ローマ人は神仏習合を重んじ、外国の神と自国の神との間に共通点を見いだすと、それをローマの神の "強化版 "として効果的に融合させた。 神々を "盗む "ことはしなかった、 それ自体 彼らは自分たちの神々を、他の文化圏で出会った神々と一致させただけなのだ。
そして、ガリア人からペルシャ人までの神々や宗教的思想を取り込みながら、出会ったすべての人たちに対してそれを行ったのである。 この地域で傑出した文化であったもの、しかも本質的に自分たちの裏庭にあるものに対して、同じことを行ったというのは、理にかなっているとしか言いようがない。
実際、ローマ神話のパンテオンの頂点に君臨する神々の一人、ユピテルは、ギリシャ神話の神ゼウスに対応するローマ神話の神である。 では、このローマ神話の神々の王が、ギリシャ神話の従兄弟にどのように似ているのか、そしてどのように際立っているのかを見てみよう。
ローマのゼウス
神話の大枠では、ジュピターはゼウスと非常によく似ている。 そもそも彼らの身体的描写は、少なくともぼんやりと似ている。
どちらも天空を司る神々であり、罰したい相手に稲妻を投げつけた。 どちらも時間に関連する神々の息子であった。 そしてどちらも、退位させられるのを避けるために自分の子供たちを食い尽くそうとした父親(ジュピターの場合は、ゼウスの父クロノスがしたように、サトゥルヌスが自分の子孫を飲み込んだ)を打倒した。

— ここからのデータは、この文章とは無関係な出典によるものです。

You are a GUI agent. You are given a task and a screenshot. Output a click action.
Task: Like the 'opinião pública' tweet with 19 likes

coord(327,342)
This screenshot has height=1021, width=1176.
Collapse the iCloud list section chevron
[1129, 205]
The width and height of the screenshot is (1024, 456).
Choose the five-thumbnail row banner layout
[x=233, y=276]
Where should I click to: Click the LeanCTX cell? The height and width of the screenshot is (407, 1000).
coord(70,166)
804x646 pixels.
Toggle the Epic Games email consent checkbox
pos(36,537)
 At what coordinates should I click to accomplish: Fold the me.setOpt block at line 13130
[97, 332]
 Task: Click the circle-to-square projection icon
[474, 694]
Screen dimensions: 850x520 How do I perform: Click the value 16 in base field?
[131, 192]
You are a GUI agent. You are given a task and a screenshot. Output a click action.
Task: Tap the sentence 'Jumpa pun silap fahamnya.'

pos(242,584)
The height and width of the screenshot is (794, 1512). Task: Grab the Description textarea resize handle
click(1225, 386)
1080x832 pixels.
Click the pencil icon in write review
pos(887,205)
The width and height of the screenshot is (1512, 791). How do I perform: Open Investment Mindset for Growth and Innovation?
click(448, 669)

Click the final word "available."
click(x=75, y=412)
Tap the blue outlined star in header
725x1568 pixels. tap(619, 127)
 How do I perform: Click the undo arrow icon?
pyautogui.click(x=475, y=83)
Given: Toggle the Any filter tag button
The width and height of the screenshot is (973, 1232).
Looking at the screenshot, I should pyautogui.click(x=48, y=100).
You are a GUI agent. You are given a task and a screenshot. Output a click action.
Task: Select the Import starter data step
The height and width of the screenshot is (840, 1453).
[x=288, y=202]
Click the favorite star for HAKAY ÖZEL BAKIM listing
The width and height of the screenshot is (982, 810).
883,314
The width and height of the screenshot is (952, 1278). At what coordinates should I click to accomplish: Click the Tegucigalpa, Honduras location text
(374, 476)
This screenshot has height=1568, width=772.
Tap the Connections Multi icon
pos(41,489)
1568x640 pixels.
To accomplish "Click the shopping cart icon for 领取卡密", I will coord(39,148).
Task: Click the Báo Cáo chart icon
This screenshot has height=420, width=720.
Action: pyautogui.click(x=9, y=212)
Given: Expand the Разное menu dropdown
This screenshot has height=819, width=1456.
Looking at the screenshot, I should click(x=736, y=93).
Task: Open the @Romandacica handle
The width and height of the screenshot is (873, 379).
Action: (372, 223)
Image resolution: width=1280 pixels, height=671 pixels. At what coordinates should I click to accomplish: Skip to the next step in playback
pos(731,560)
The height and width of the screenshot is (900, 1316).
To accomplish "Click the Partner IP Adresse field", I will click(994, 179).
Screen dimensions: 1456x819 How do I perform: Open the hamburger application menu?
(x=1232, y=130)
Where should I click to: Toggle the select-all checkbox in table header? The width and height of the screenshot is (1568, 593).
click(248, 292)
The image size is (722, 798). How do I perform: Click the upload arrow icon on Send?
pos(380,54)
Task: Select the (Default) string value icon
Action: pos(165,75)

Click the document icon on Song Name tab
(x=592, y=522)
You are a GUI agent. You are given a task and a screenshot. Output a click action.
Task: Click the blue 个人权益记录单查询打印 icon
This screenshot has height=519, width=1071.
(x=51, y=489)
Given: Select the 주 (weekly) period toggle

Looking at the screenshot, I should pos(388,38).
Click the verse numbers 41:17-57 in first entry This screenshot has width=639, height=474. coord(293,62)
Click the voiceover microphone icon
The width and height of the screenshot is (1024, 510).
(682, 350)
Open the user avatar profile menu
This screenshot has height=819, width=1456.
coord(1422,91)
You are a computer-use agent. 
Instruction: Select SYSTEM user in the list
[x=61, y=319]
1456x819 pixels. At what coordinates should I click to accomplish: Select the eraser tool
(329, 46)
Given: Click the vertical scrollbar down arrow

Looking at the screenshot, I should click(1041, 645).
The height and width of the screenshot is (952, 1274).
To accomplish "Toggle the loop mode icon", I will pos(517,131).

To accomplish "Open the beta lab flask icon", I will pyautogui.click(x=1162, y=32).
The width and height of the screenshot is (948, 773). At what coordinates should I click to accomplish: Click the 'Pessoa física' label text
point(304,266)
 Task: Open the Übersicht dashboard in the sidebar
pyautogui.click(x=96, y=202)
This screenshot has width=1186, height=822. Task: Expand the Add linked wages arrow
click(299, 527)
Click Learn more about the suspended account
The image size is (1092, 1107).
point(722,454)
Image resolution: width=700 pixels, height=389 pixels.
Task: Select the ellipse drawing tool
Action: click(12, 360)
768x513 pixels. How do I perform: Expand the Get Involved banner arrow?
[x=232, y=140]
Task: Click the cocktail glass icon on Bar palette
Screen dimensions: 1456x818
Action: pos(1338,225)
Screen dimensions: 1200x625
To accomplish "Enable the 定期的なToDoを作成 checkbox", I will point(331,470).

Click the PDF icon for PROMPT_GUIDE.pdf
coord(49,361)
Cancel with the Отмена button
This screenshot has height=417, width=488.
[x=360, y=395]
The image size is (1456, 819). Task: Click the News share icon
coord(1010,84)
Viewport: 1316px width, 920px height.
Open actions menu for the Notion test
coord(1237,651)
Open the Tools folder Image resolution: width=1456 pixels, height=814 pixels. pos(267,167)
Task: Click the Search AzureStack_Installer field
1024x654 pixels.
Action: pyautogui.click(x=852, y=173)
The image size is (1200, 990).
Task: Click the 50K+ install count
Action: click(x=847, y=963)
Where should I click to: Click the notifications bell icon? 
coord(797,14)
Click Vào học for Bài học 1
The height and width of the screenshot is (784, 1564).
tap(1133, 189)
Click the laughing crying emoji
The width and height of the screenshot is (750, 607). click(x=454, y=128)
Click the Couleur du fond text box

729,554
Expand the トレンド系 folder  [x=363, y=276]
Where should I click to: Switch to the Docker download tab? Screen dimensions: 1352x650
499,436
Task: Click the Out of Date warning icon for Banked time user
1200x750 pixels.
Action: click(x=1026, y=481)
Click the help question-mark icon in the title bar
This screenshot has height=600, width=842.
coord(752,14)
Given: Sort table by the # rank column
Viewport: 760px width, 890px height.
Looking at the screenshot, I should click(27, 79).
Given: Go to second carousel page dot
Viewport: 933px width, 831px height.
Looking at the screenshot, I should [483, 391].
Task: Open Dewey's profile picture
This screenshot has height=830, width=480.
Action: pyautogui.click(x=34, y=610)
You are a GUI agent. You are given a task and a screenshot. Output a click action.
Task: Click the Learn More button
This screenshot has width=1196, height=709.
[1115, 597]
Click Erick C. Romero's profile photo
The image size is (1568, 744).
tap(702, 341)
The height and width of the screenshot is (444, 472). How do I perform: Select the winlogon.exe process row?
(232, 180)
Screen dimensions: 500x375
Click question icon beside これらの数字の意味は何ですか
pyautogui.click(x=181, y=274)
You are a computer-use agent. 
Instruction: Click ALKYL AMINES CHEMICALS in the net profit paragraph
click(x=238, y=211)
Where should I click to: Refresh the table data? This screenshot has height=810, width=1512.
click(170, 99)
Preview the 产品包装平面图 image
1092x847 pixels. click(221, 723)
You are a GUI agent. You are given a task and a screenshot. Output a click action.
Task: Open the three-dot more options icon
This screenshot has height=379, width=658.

ジュピターとゼウスはそれぞれのパンテオンの神々の王であり、海や冥界を支配する兄弟がいた。 二人は姉妹と結婚し(ゼウスはヘラ、ジュピターはユノ)、連続的な女たらしとして知られ、多くの子供をもうけた。 二人の名前も、同じ原インド・ヨーロッパ語の ダイユー 空」や「輝き」を意味する。
神としての木星
ゼウスはギリシア神話のパンテオンの主神であったかもしれないが、ユピテルはローマ共和国の最高神として君臨していた。戦争、そしてローマ国家そのものの運命。
木星の系譜
天空神サトゥルヌスと大地の女神オプスの間に生まれたジュピターは、双子の妹ユノーと結婚し、彼女との間に戦いの神マルスとその戦いの女神ベローナ、そしてヴァルカン神(ギリシャ神話のヘパイストスを模したローマ神話の鍛冶神)とユヴェンタス(青春の女神)をもうけた。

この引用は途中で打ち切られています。